→ **AIM OF THE EXERCISE**
Repeat verbatim, and only, the lines of the data below, beginning at the line that contains "Military (833, 2399)" and stopping after the line that contains "Page: (185, 15)".

Collected data:
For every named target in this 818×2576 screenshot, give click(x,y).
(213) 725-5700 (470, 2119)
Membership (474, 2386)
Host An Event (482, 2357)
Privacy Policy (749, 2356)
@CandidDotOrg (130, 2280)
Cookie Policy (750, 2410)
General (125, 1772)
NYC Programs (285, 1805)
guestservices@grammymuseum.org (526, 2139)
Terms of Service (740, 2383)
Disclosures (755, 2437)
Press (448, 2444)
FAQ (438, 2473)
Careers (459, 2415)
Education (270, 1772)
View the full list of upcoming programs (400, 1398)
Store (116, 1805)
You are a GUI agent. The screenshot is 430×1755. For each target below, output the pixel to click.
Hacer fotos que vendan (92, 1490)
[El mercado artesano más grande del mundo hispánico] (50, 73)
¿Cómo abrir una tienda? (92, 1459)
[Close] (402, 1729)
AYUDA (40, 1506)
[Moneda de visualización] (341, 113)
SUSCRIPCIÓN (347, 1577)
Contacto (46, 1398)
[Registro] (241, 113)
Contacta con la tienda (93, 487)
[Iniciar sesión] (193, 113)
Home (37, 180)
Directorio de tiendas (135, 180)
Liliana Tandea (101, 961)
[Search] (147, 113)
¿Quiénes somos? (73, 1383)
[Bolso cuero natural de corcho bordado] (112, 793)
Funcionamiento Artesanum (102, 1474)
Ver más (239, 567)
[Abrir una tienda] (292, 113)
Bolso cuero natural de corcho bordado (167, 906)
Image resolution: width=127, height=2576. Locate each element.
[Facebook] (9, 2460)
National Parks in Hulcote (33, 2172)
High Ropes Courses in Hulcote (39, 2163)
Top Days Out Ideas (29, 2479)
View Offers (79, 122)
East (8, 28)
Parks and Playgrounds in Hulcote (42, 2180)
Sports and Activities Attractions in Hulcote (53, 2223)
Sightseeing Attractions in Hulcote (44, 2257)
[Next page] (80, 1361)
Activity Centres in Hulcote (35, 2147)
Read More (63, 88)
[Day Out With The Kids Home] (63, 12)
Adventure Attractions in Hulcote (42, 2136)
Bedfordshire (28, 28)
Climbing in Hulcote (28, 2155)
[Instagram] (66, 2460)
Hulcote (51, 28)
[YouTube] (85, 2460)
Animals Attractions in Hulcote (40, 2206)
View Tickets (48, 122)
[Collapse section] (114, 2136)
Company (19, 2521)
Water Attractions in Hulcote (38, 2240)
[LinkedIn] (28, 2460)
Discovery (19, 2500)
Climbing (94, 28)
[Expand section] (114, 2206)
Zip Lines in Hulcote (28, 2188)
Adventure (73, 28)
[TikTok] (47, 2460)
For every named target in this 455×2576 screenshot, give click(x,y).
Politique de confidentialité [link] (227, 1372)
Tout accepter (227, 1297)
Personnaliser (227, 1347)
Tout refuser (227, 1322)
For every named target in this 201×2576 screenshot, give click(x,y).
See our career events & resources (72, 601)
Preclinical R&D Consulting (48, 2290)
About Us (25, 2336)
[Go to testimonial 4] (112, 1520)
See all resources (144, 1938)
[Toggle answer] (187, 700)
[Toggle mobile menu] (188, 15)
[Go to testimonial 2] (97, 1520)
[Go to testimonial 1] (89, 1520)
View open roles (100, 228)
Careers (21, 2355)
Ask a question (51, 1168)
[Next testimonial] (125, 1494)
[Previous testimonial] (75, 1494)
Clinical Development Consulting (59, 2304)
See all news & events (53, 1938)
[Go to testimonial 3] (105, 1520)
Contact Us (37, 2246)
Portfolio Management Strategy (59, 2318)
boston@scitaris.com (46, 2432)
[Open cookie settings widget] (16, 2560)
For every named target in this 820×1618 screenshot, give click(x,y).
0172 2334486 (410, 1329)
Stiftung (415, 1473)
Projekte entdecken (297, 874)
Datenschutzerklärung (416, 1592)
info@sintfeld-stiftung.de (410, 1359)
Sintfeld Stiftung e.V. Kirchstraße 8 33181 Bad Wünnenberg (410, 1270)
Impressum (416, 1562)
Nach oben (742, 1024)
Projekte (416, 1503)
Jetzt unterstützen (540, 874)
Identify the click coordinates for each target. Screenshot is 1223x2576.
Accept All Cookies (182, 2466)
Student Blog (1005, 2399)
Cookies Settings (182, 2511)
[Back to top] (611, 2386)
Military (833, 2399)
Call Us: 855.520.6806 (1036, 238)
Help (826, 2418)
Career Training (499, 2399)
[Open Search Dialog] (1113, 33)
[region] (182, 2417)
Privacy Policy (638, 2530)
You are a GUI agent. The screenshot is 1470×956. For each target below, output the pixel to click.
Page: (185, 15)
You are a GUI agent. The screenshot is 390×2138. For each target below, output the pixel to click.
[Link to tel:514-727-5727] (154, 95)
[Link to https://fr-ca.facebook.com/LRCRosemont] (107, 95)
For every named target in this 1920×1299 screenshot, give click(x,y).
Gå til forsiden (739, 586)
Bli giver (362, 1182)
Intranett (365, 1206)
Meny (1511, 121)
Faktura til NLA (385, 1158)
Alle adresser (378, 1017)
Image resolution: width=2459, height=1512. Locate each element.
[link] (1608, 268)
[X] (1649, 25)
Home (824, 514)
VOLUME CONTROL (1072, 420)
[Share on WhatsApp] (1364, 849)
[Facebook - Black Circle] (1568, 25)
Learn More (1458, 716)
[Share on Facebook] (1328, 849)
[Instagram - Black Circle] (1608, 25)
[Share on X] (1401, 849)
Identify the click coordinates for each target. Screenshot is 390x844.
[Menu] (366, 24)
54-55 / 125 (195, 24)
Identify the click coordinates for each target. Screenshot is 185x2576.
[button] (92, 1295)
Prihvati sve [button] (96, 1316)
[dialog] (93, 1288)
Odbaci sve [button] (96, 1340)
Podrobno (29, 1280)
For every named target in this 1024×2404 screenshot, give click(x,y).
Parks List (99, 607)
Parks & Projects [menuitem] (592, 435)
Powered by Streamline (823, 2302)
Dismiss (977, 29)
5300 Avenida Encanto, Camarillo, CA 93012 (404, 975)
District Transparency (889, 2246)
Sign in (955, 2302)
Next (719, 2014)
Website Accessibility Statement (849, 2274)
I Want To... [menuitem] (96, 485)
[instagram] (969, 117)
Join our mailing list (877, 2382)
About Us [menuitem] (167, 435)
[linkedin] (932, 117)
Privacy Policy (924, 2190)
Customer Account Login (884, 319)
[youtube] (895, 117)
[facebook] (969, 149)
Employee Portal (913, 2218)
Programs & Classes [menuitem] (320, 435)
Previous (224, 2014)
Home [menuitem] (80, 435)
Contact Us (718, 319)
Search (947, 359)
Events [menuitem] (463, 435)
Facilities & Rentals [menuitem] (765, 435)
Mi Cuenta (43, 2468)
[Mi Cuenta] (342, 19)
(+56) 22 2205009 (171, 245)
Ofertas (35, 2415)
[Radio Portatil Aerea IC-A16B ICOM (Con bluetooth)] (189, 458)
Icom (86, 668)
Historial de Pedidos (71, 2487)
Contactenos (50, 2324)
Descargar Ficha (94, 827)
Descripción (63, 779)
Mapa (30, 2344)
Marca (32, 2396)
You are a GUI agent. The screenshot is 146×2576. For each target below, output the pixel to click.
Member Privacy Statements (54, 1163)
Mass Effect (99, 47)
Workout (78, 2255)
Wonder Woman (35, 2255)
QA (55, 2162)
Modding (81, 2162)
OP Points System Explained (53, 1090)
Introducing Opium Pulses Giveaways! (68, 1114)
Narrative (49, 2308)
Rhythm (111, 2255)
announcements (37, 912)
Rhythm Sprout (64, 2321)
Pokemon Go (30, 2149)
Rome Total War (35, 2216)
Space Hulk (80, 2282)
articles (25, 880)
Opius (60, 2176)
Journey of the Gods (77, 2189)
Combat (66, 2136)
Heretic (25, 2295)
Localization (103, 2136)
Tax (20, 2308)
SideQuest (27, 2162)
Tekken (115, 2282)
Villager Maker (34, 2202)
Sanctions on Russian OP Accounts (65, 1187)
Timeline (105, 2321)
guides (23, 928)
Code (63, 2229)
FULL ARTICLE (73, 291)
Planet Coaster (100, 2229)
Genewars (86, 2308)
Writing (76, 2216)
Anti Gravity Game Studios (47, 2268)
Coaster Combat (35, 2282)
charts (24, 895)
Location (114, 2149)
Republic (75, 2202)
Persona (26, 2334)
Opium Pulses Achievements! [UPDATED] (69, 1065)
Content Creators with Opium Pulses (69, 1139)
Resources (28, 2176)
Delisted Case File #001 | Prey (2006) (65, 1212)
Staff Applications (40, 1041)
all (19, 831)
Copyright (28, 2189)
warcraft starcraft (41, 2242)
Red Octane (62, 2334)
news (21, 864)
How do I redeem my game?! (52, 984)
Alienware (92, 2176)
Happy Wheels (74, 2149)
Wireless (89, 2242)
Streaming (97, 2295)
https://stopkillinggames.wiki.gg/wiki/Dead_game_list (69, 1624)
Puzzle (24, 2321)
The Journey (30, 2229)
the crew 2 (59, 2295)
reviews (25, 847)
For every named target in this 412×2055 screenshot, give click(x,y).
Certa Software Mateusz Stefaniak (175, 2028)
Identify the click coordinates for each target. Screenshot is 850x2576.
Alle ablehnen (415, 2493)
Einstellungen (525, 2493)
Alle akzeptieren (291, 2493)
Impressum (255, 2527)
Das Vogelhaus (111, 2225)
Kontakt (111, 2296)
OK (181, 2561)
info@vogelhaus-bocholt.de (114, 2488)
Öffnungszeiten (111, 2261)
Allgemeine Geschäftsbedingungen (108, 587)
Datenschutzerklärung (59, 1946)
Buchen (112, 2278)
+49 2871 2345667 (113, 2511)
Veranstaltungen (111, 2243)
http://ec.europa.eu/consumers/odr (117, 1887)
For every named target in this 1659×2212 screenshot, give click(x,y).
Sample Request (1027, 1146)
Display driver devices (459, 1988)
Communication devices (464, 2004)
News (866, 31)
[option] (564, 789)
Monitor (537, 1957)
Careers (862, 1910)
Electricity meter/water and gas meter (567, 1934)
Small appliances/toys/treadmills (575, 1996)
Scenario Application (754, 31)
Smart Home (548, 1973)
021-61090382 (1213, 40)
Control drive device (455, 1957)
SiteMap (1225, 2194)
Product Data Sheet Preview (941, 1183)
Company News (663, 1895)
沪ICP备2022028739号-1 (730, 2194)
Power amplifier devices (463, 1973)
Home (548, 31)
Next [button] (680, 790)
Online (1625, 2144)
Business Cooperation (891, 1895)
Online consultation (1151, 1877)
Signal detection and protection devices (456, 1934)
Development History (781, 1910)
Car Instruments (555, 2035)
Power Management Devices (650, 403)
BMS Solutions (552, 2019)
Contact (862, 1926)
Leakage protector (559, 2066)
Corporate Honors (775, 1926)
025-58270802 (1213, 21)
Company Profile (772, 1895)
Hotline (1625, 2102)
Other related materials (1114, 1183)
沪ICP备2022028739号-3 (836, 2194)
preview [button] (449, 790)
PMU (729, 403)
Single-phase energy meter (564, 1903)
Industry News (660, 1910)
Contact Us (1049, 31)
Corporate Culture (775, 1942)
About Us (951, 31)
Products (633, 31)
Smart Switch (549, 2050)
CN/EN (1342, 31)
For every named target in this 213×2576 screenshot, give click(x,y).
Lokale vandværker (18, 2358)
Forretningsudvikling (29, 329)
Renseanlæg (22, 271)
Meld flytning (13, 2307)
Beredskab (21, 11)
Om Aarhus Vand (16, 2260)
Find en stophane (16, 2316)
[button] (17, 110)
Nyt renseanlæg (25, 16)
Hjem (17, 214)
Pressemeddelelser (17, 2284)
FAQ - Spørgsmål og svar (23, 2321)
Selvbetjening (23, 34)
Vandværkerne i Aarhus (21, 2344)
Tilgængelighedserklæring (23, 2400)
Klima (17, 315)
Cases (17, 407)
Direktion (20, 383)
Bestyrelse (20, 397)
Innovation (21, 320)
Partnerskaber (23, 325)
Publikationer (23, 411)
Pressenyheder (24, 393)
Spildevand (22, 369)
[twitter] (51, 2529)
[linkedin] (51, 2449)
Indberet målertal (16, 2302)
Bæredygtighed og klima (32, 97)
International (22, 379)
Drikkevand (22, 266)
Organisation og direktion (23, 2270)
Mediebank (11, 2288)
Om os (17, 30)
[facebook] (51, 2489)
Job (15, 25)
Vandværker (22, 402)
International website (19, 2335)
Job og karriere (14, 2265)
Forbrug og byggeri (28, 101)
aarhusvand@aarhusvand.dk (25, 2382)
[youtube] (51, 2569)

→ **YOUR SOLUTION**
Military (833, 2399)
Call Us: 855.520.6806 (1036, 238)
Help (826, 2418)
Career Training (499, 2399)
[Open Search Dialog] (1113, 33)
[region] (182, 2417)
Privacy Policy (638, 2530)
You are a GUI agent. The screenshot is 1470×956. For each target below, output the pixel to click.
Page: (185, 15)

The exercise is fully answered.